When entering the gallery, the six stained glass images immediately draw your eye. They are inlaid in a hexagonal structure, making both the artwork and architecture resemble a Gothic cathedral. Appropriating a Gothic style is apropos given Wiley’s mission to humanize those who have lost control of their own representation. While the Byzantine period showed little interest in human form and the underlying structure of the body, Gothic art broke from rules of classical art, embracing the imagination and producing realistic images of the complete human form, including facial expressions reflecting the inner self. In Saint Ursula and the Virgin Martyrs (2014), for example, Saint Ursula is replaced with a black man.
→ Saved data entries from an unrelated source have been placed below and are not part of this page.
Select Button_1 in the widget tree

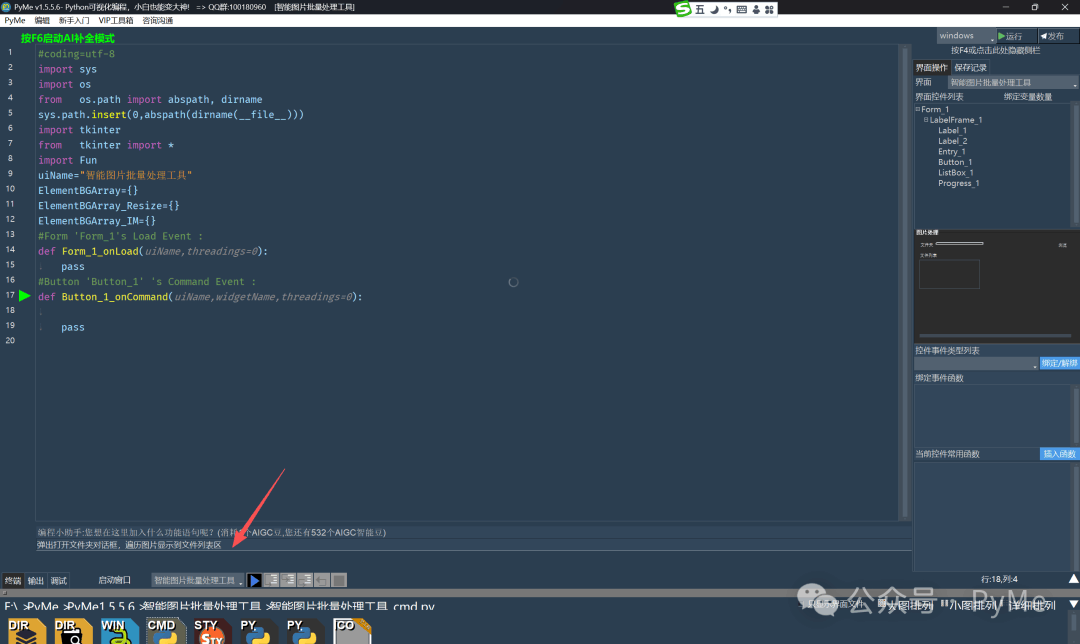coord(954,162)
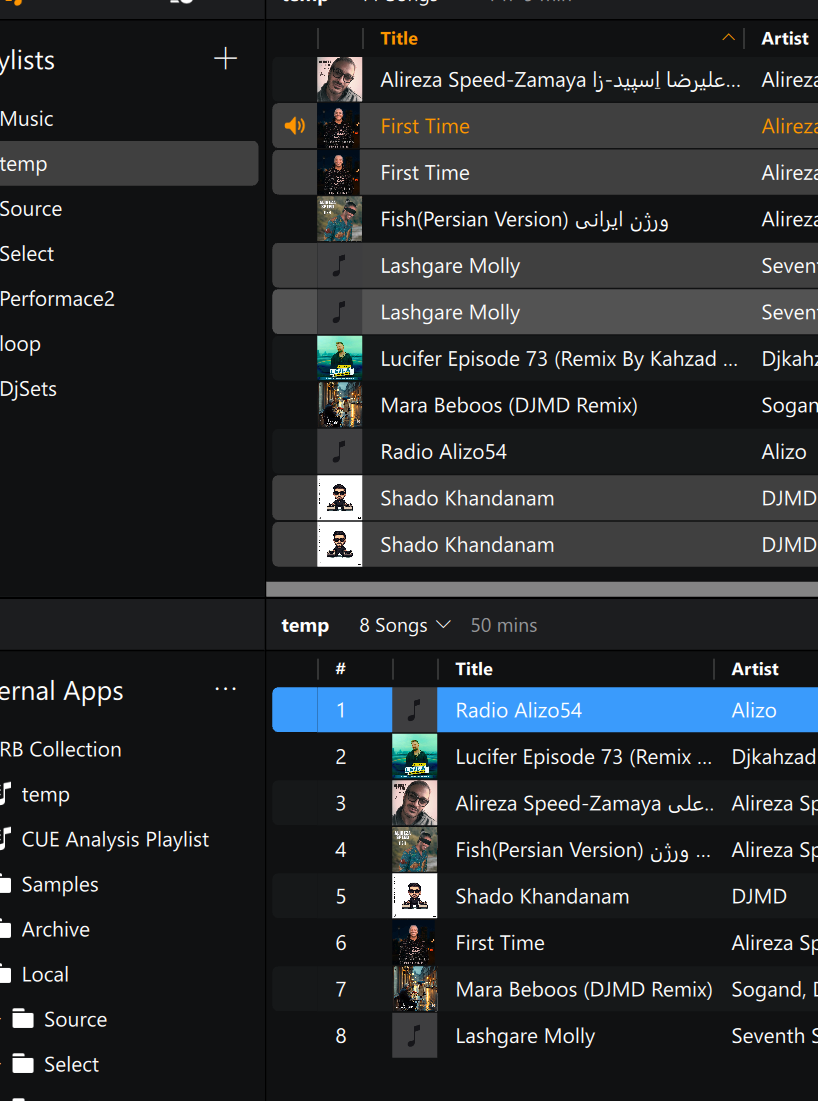This screenshot has height=1101, width=818.
Task: Click the Local folder icon
Action: (x=6, y=975)
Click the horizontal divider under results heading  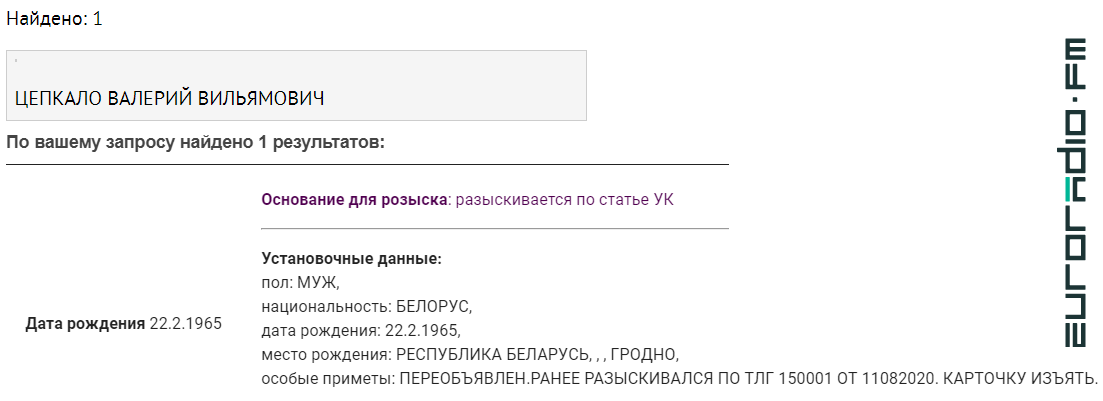point(367,165)
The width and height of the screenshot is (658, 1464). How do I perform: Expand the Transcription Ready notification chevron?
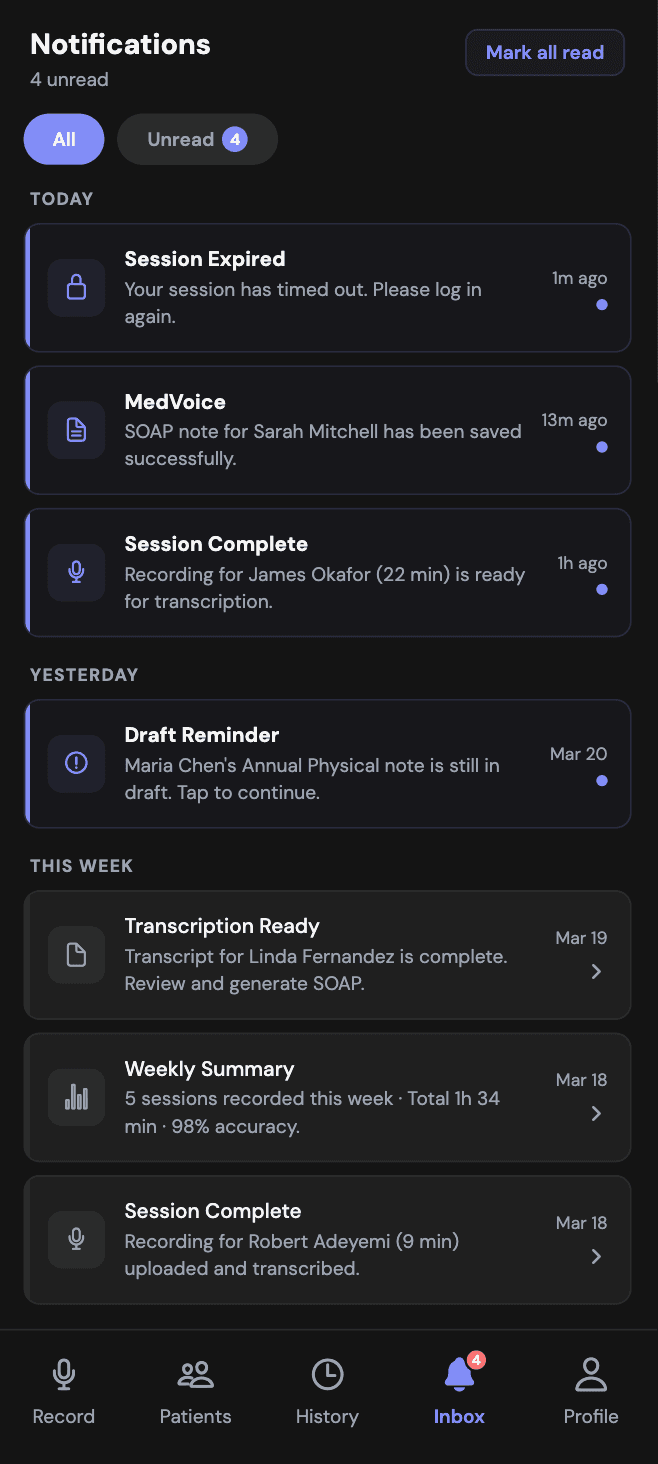pyautogui.click(x=596, y=971)
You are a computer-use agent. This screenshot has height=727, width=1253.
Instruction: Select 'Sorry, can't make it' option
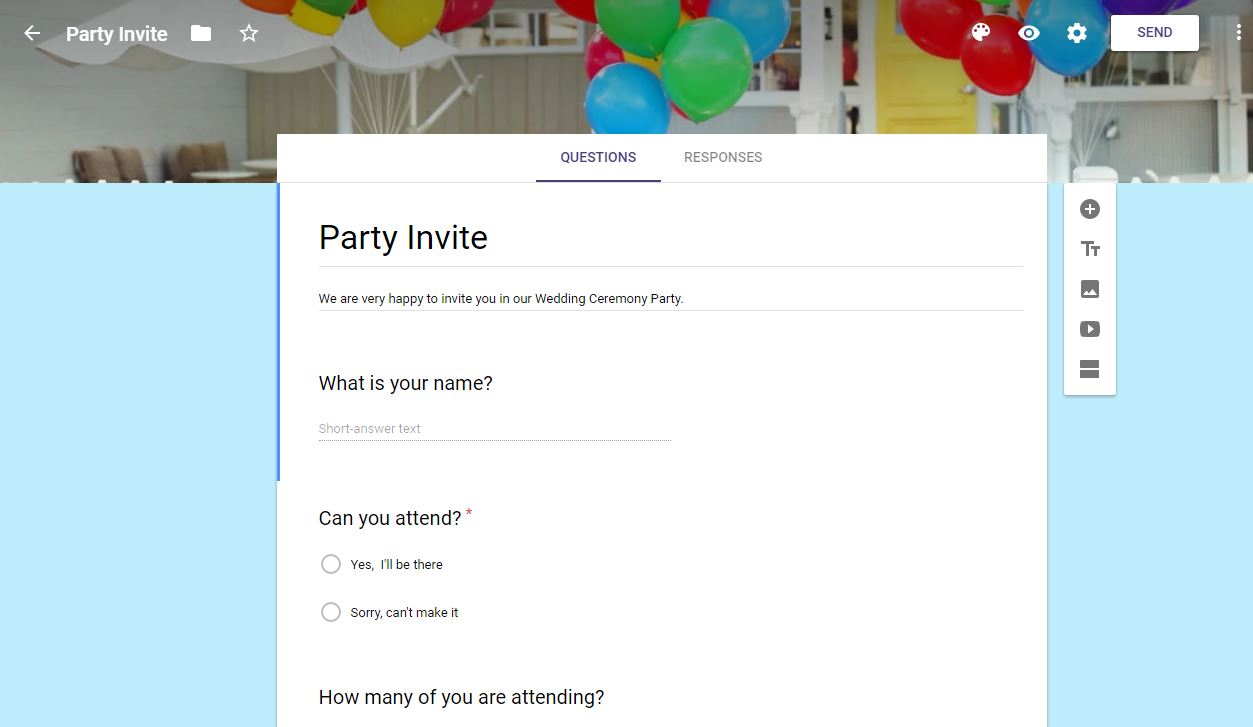click(x=331, y=612)

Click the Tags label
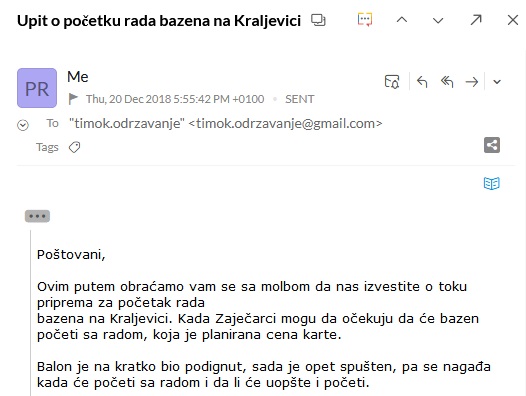pos(47,147)
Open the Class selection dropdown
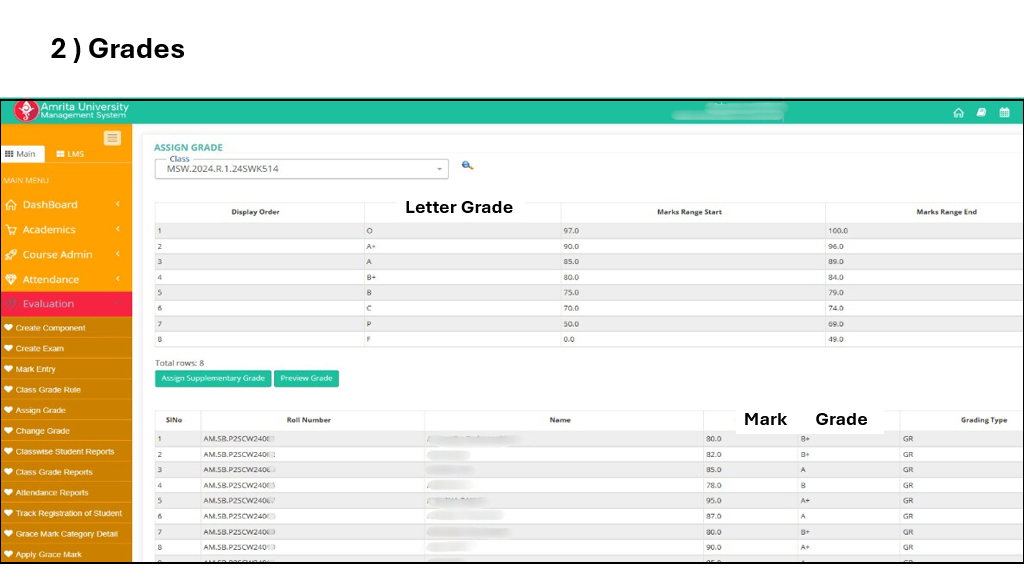The height and width of the screenshot is (576, 1024). click(301, 169)
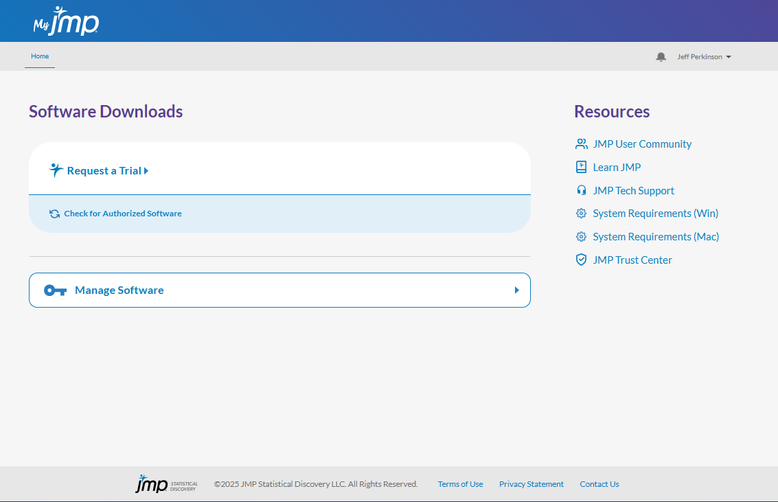This screenshot has width=778, height=502.
Task: Click the Contact Us footer link
Action: (599, 484)
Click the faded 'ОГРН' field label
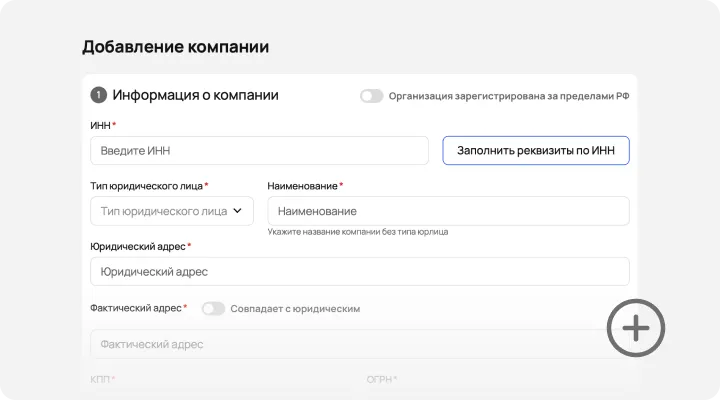 point(380,380)
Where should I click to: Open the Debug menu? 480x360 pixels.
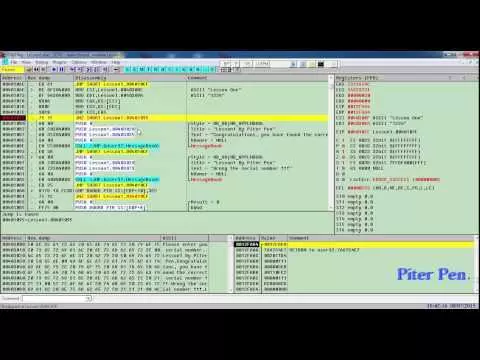click(x=42, y=62)
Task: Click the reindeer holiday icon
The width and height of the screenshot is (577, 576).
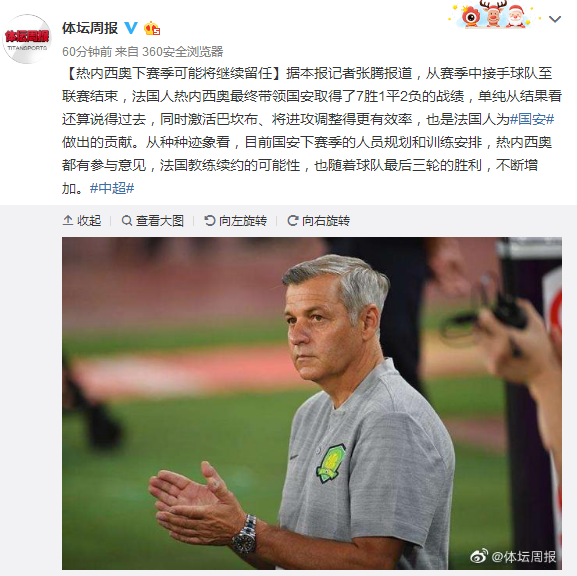Action: pyautogui.click(x=493, y=14)
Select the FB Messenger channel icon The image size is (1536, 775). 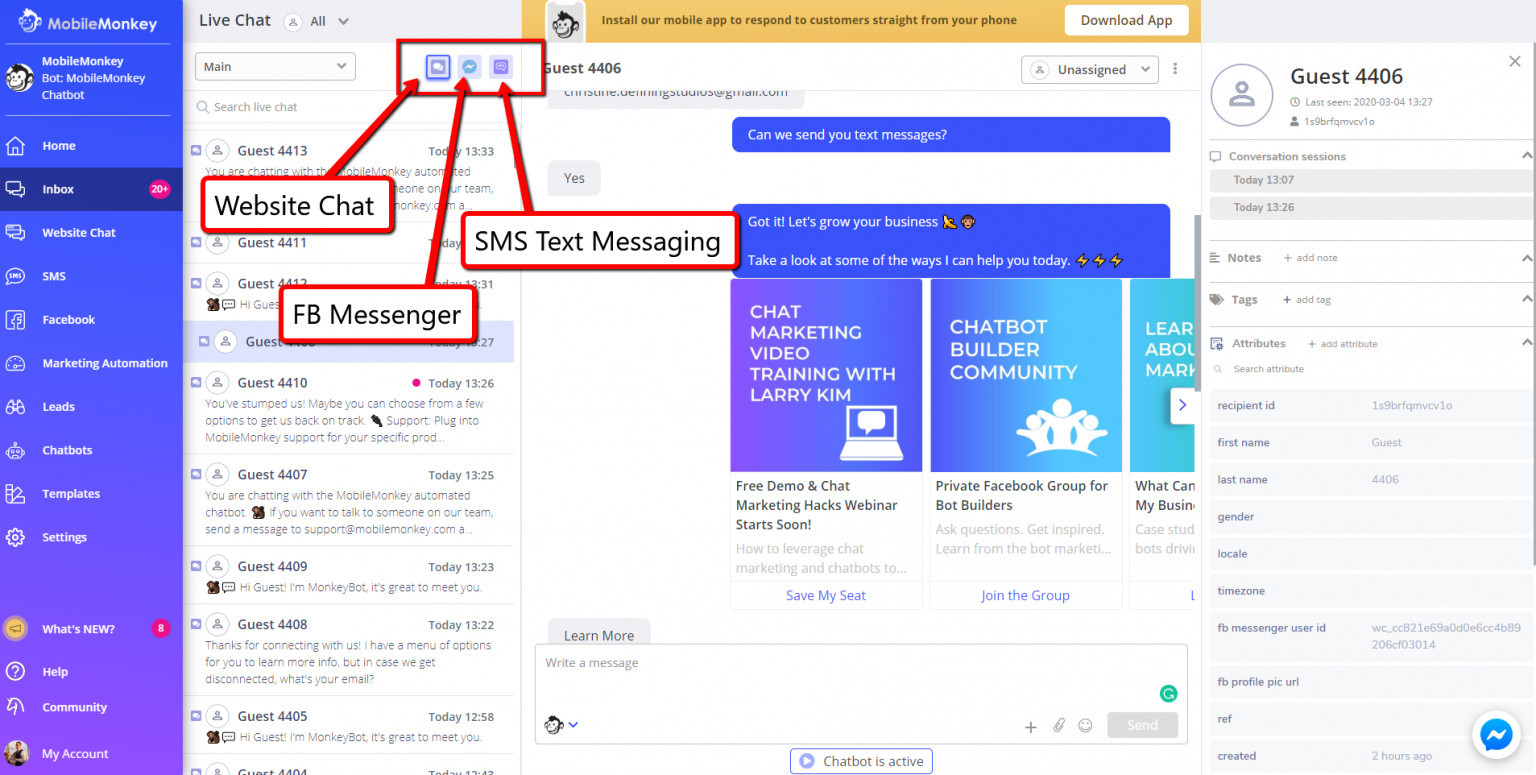469,66
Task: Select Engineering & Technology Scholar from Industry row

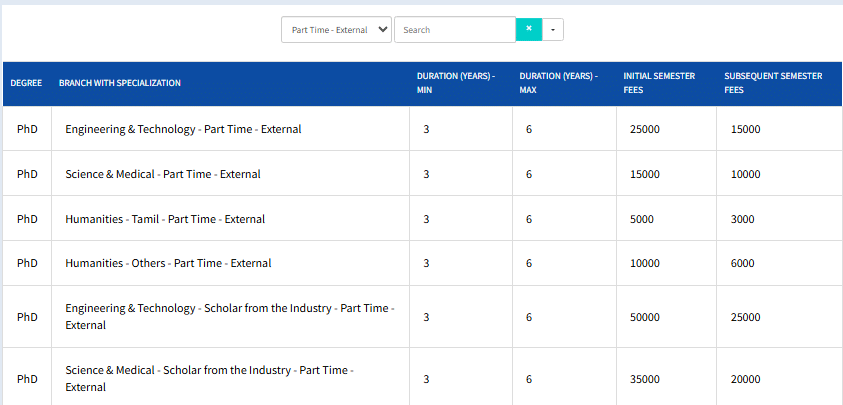Action: tap(229, 317)
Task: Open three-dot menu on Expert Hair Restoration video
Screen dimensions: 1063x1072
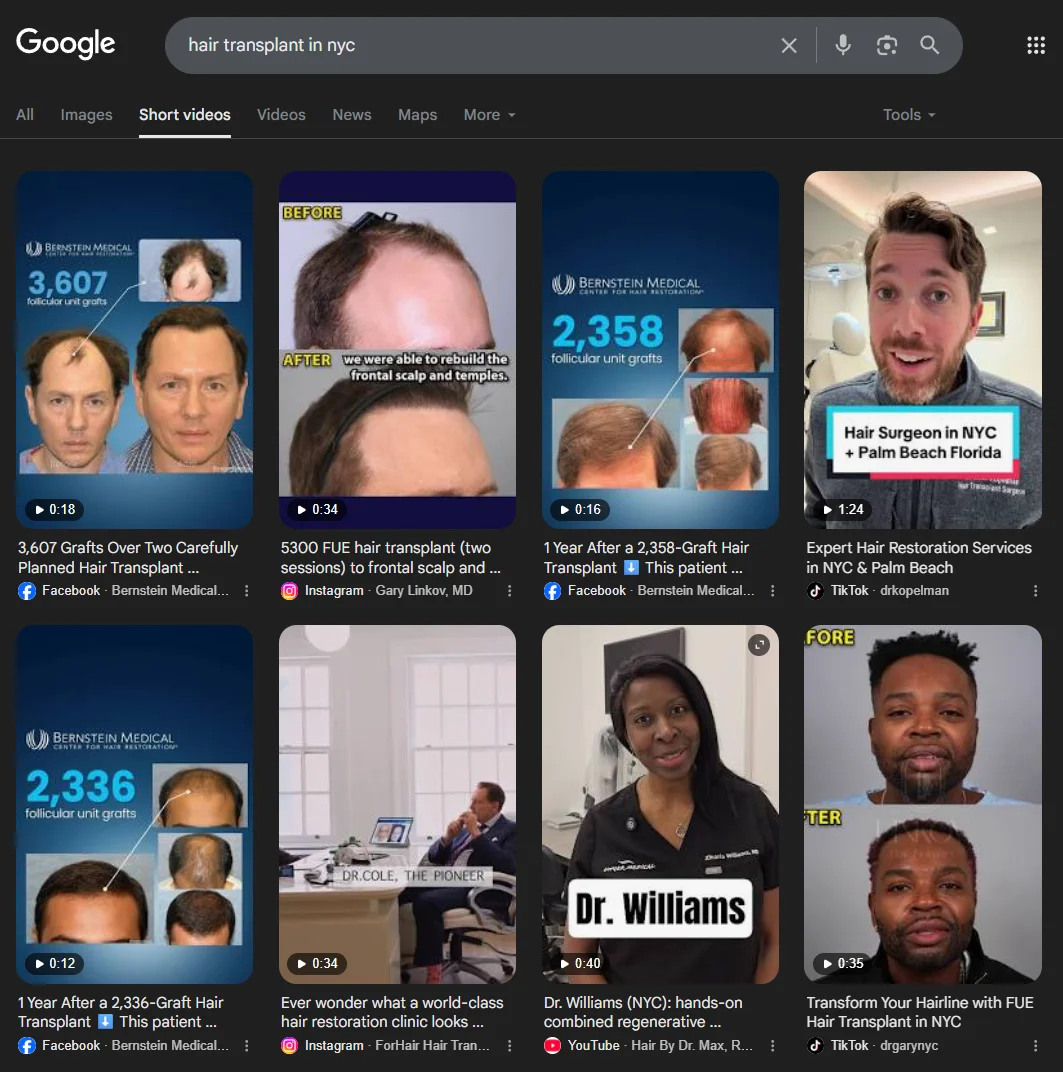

He retains her golden halo and quiver, which is the culprit in her death, but he sheds her Renaissance regalia and, instead, is clothed in Timberlands, patterned shorts, and a clashing patterned jacket with black fur collar. He is surrounded by a handful of the 11,000 virgin handmaidens who were also martyred with Ursula. Unlike the downed portraits, the subject in this composite does not look demanding. His head is tilted to the left, and his left shoulder is slightly hitched up, giving off an air of indifference or even deference. Rather than penetrating and directing the viewer’s gaze, his eyes are obscured by shadow. We do, however, see his eyes and the eyes of some of the virgins, which is not the case in the prototype. Thus, visible eyes, even when not penetrating, still call upon the viewer to see into the soul.
Given the time period of production, one cannot help but wonder if the very explicit casting of black men as saints and martyrs is in response to the contemporary high profile police and civilian violence directed toward black men. Many of Wiley’s oil paintings have, in fact, been replicas of Christ and various saints and martyrs. Those portraits, however, often emphasized style and bravado even when vulnerably positioned against “rosy” backdrops. The stained glass images exude the entangling of resoluteness, weariness, and, perhaps, even a hint of “shade” thrown at viewers. The facial expressions and body language suggest, perhaps, that the black models simply are tired of the gaze, are tired of the fleeting nature of grace for black men.
Simone C. Drake is an assistant professor of African American and African Studies at The Ohio State University. She is the author of Critical Appropriations: African American Women and the Construction of Transnational Identity (LSU Press) and her second book, When We Imagine Grace: Black Men and Subject Making will be published next year by the University of Chicago Press.